### THE TASK:
Make an exact copy of the records below, excluding images.

### STUDY MATERIAL:

---------------

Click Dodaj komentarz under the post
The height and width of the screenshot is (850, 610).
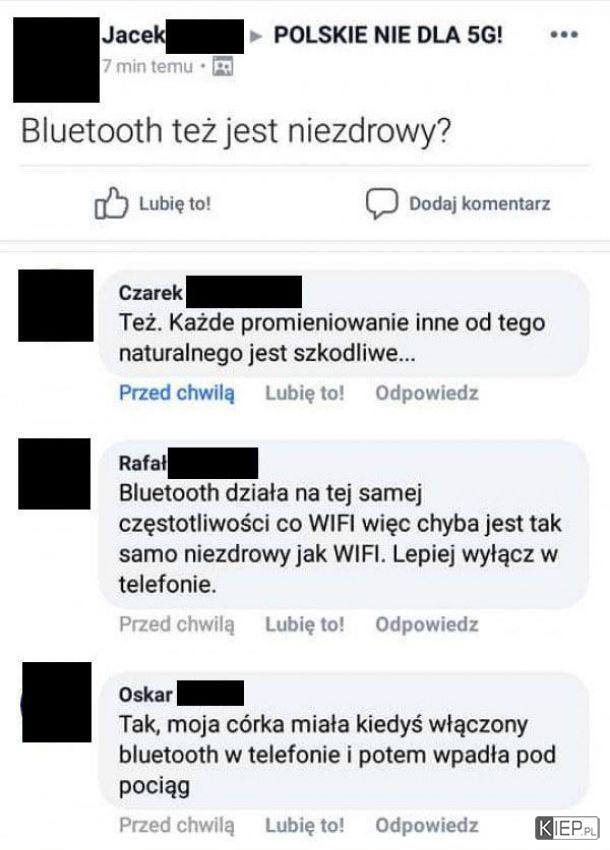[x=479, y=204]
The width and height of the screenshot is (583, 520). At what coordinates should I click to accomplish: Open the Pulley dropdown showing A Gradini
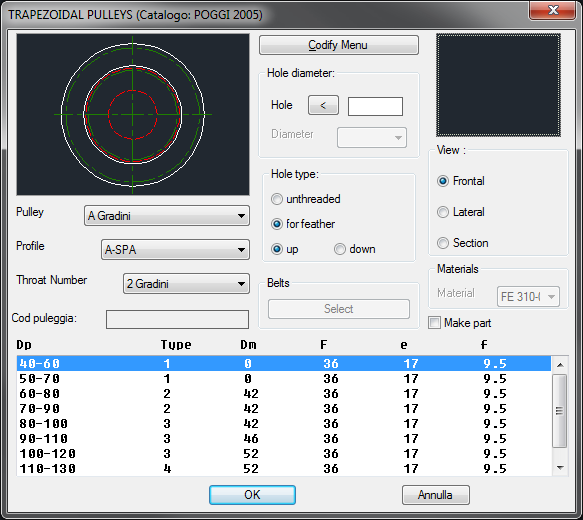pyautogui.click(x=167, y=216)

---------------

### THE ANSWER:
Click Dodaj komentarz under the post
The height and width of the screenshot is (850, 610).
[x=479, y=204]
The width and height of the screenshot is (583, 520). At what coordinates should I click to accomplish: Open the Pulley dropdown showing A Gradini
pyautogui.click(x=167, y=216)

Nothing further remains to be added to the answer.